** START OF ENTRIES SHOWN **

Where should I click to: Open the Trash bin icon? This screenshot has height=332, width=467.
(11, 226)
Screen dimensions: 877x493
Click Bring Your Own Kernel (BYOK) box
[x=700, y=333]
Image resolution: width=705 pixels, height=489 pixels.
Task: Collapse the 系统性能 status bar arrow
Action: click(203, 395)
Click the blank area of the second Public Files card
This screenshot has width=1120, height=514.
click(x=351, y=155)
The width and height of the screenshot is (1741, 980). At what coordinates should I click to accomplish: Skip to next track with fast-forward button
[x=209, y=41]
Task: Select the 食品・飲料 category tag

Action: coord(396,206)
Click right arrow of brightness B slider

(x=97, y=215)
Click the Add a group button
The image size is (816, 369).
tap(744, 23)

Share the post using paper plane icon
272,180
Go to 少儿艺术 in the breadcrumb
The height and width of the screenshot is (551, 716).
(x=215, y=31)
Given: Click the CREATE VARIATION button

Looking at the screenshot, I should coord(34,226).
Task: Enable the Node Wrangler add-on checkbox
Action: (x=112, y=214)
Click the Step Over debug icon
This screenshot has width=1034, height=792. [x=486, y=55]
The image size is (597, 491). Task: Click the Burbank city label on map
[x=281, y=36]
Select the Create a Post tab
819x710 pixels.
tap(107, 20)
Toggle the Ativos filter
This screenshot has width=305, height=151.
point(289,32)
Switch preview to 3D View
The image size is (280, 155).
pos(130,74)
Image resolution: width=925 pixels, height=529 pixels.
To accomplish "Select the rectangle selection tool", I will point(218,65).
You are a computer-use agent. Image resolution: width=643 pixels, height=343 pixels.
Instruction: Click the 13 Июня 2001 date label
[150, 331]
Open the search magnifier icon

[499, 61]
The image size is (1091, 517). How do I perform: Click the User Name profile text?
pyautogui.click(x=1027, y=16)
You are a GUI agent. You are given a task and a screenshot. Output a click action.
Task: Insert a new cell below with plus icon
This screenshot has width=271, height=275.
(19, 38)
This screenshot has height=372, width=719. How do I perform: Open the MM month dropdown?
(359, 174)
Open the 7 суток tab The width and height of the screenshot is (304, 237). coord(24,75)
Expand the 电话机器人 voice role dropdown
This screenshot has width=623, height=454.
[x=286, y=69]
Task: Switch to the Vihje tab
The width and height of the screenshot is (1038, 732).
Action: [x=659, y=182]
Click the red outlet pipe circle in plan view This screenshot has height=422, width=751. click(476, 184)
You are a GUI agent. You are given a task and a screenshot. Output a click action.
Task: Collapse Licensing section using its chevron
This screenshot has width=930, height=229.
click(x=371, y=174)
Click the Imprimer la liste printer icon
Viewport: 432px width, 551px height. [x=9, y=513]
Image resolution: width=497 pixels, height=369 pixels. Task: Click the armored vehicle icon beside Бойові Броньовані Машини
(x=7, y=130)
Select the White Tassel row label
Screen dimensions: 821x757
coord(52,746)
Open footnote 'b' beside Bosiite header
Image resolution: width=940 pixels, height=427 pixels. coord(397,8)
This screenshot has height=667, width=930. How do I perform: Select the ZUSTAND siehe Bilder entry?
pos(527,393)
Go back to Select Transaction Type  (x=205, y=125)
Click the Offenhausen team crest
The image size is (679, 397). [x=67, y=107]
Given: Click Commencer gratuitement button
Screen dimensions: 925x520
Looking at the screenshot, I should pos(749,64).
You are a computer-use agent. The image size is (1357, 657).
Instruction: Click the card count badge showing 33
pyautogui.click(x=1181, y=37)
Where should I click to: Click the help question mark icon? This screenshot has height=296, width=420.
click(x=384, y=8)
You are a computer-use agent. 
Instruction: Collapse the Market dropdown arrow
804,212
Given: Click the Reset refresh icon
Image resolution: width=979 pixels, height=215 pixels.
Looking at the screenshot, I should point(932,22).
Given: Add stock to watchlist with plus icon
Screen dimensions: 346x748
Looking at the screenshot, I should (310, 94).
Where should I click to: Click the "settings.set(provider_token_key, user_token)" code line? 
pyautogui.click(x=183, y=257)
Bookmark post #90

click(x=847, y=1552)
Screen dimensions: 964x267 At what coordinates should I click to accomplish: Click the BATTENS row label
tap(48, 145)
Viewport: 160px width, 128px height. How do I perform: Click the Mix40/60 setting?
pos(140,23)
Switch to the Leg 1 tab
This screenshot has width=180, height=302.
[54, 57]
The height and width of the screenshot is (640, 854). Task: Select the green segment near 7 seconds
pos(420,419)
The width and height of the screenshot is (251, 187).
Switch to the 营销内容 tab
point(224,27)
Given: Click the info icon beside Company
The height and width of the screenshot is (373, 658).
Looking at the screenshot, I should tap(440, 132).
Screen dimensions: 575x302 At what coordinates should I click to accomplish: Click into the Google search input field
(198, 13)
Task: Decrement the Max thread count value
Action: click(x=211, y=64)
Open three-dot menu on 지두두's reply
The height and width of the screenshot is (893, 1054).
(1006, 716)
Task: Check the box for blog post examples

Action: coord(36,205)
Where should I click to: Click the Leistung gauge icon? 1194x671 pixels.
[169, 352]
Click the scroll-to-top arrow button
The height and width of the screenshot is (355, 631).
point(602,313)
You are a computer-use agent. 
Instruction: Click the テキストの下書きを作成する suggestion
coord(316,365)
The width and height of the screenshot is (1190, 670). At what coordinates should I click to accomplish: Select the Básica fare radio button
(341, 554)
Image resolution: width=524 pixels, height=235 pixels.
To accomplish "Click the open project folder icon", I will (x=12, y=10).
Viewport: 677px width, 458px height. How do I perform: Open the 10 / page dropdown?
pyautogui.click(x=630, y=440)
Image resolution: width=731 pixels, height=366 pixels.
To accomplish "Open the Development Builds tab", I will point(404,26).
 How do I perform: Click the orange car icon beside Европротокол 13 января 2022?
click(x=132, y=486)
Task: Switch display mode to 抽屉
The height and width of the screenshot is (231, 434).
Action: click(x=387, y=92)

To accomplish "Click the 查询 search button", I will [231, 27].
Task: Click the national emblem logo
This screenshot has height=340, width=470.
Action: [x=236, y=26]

** END OF ENTRIES SHOWN **

## THE EXERCISE:
Duplicate the stretch of the records above from the line containing "The width and height of the screenshot is (251, 187)." through the line containing "Looking at the screenshot, I should tap(440, 132).", keeping every line exactly as it stands.

## THE ANSWER:
The width and height of the screenshot is (251, 187).
Switch to the 营销内容 tab
point(224,27)
Given: Click the info icon beside Company
The height and width of the screenshot is (373, 658).
Looking at the screenshot, I should tap(440, 132).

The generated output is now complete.